T. Austin-Sparks (1888-1971)

Transcrição de uma mensagem entregue em 1955.

“Jesus, cheio do Espírito Santo, voltou do Jordão e foi guiado pelo mesmo Espírito, no deserto, durante quarenta dias, sendo tentado pelo diabo. Nada comeu naqueles dias, ao fim dos quais teve fome. Disse-lhe, então, o diabo: Se és o Filho de Deus, manda que esta pedra se transforme em pão. Mas Jesus lhe respondeu: Está escrito: Não só de pão viverá o homem”. E, elevando-o, mostrou-lhe, num momento, todos os reinos do mundo. Disse-lhe o diabo: Dar-te-ei toda esta autoridade e a glória destes reinos, porque ela me foi entregue, e a dou a quem eu quiser. Portanto, se prostrado me adorares, toda será tua. Mas Jesus lhe respondeu: Está escrito: Ao Senhor, teu Deus, adorarás e só a ele darás culto”. Então, o levou a Jerusalém, e o colocou sobre o pináculo do templo, e disse: Se és o Filho de Deus, atira-te daqui abaixo; porque está escrito: Aos seus anjos ordenará a teu respeito que te guardem; e: Eles te susterão nas suas mãos, para não tropeçares nalguma pedra. Respondeu-lhe Jesus: Dito está: Não tentarás o Senhor, teu Deus”. Passadas que foram as tentações de toda sorte, apartou-se dele o diabo, até momento oportuno” (Lucas 4:1-13).

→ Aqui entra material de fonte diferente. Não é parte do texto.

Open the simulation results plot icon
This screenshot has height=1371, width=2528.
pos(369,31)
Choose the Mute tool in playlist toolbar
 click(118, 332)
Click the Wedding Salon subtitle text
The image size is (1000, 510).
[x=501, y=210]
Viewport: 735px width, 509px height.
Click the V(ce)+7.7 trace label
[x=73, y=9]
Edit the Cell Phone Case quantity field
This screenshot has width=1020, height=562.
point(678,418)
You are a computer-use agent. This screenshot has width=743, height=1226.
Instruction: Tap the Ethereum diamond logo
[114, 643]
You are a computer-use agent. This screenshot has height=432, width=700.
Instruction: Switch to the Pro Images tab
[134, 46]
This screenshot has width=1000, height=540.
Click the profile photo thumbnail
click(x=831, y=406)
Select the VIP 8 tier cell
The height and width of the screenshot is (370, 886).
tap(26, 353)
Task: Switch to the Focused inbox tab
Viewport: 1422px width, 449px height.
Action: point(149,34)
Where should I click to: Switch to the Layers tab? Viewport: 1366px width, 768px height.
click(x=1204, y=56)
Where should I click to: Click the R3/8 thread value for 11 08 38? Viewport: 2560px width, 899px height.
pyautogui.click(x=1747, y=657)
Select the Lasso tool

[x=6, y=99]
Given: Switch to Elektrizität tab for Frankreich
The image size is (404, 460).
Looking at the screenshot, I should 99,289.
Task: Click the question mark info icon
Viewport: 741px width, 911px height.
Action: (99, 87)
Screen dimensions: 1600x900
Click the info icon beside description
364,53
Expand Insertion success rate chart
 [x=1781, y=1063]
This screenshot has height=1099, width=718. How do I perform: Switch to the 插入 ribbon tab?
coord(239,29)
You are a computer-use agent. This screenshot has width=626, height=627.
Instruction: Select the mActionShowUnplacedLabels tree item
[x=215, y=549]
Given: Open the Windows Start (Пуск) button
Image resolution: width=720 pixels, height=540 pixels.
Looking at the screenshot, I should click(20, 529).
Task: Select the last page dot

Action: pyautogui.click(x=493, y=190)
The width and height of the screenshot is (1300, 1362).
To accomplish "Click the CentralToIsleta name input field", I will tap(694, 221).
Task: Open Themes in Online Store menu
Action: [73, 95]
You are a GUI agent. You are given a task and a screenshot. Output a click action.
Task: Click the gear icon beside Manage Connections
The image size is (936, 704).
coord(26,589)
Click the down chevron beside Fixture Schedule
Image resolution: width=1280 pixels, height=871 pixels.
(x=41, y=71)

“Este é o dever de que te encarrego, ó filho Timóteo, segundo as profecias de que antecipadamente foste objeto: combate, firmado nelas, o bom combate” (1 Timóteo 1:18).

“Combate o bom combate da fé. Toma posse da vida eterna, para a qual também foste chamado e de que fizeste a boa confissão perante muitas testemunhas” (1 Timóteo 6:12).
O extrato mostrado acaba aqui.